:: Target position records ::

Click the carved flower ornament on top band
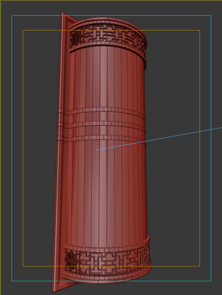 [74, 39]
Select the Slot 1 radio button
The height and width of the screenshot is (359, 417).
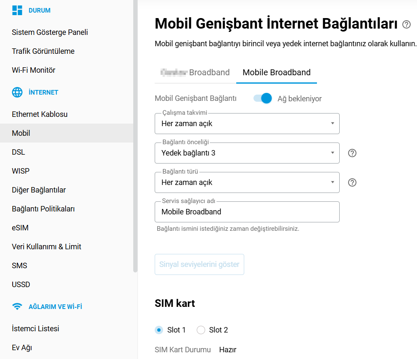click(159, 330)
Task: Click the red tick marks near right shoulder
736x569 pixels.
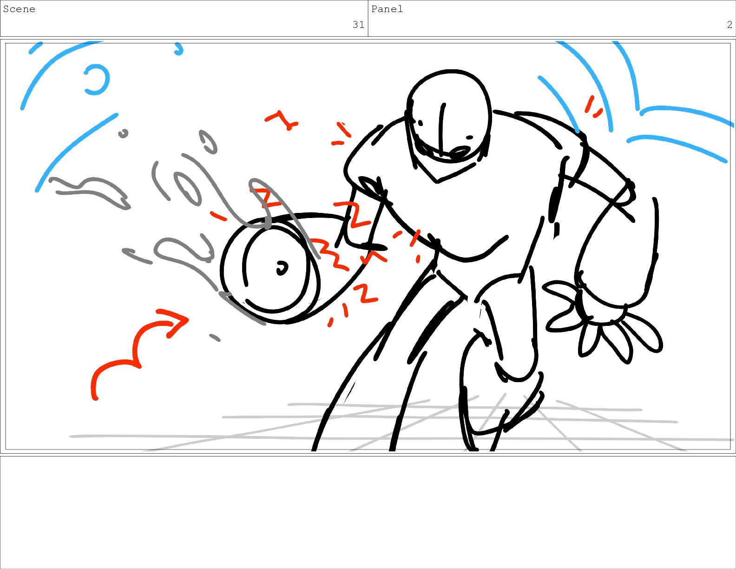Action: pyautogui.click(x=592, y=107)
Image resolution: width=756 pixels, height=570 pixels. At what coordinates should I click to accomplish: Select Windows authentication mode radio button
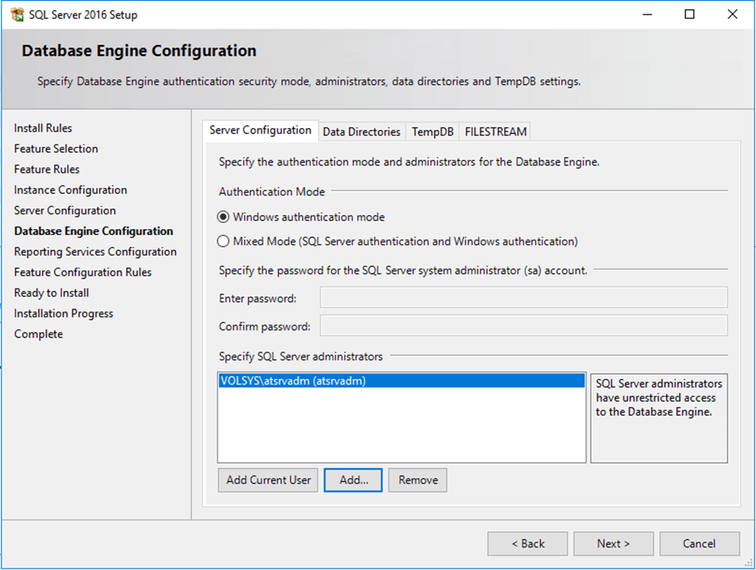point(224,217)
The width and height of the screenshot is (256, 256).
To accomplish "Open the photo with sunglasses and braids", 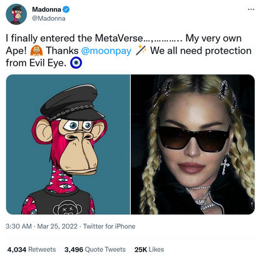I will 193,145.
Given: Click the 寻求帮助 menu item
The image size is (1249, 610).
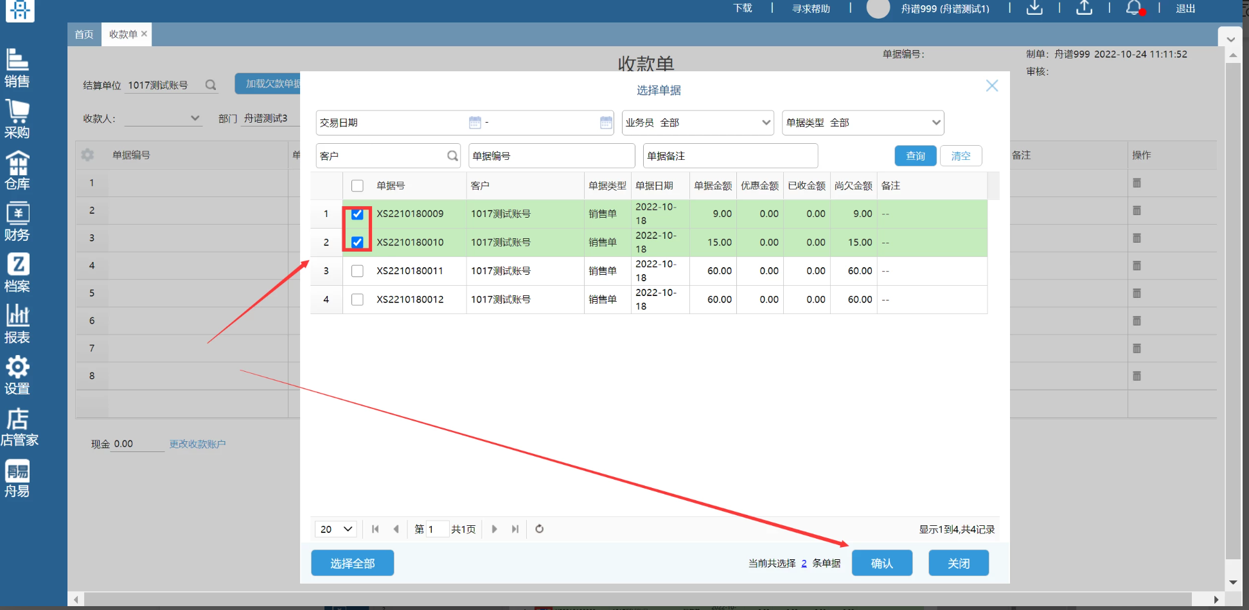Looking at the screenshot, I should click(x=811, y=9).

:: What is needed ::
From the start of the records through the line with "Action: pyautogui.click(x=592, y=107)", swap "radio button" for "option" and write those lines out again with nothing else altered. Leave the pictures out.

:: Response ::
Click the carved flower ornament on top band
 [74, 39]
Select the Slot 1 option
The height and width of the screenshot is (359, 417).
click(159, 330)
Task: Click the red tick marks near right shoulder
736x569 pixels.
Action: pyautogui.click(x=592, y=107)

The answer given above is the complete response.